*Data provided*
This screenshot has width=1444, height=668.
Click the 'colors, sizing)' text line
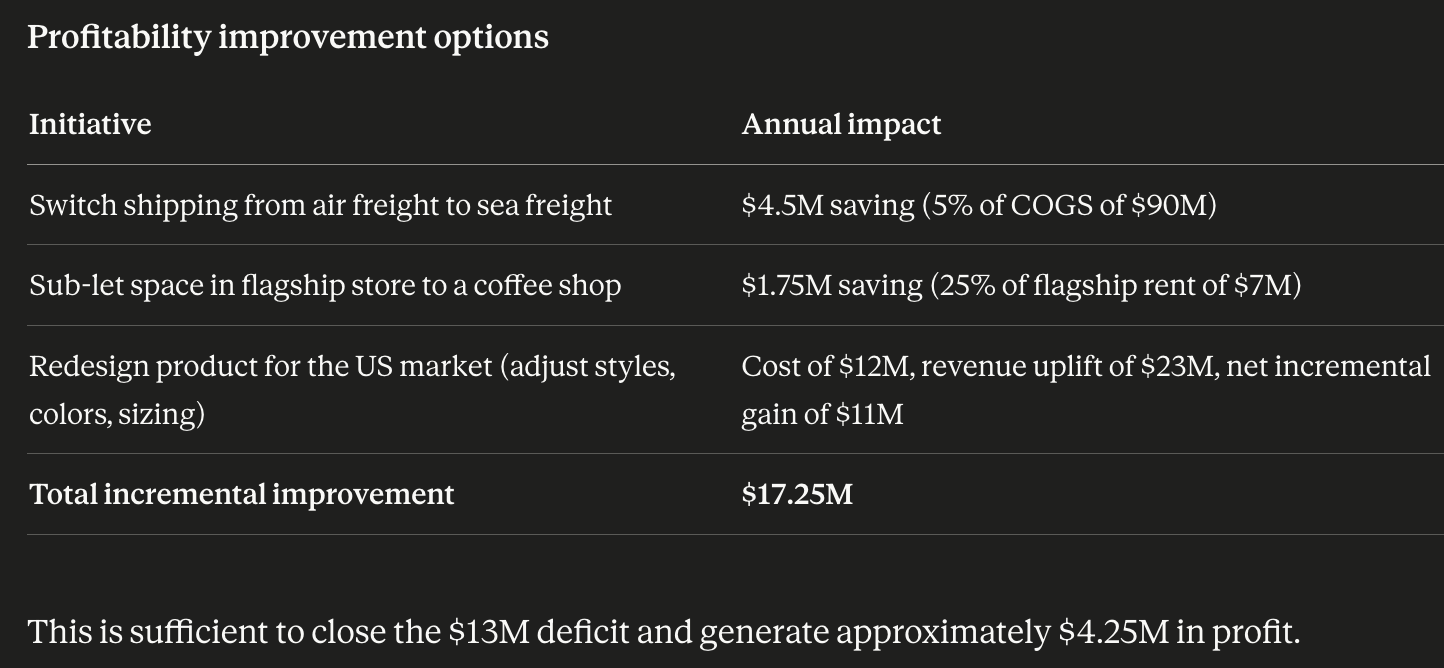click(x=117, y=414)
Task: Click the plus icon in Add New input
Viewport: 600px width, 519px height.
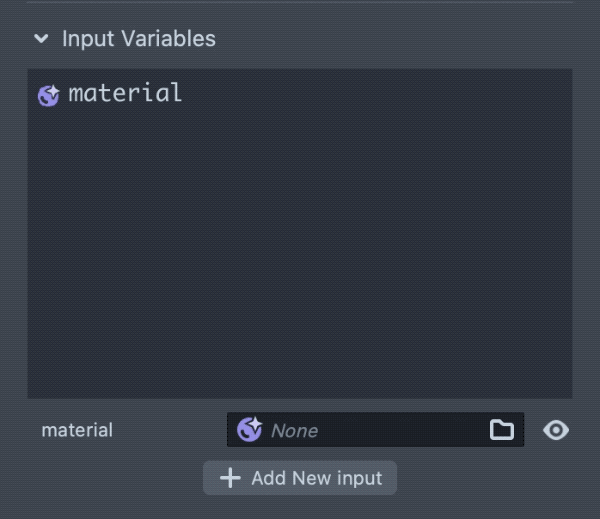Action: (230, 478)
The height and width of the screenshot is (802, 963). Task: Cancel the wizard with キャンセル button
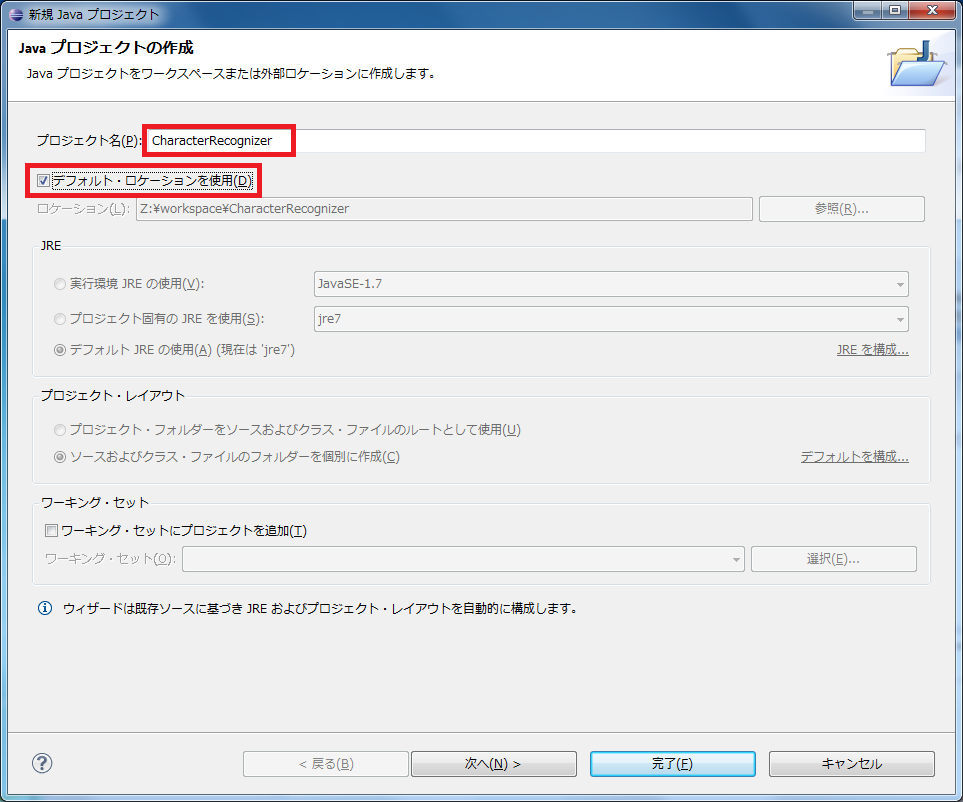coord(851,764)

*What to do*
The lines to reproduce run from the line containing "Click the 'colors, sizing)' text line" through the last line of the records above, both included. Copy them exactly and drop the pictures.

*Task result*
Click the 'colors, sizing)' text line
click(x=117, y=414)
Task: Click the plus icon in Add New input
Viewport: 600px width, 519px height.
Action: (230, 478)
The height and width of the screenshot is (802, 963). Task: Cancel the wizard with キャンセル button
coord(851,764)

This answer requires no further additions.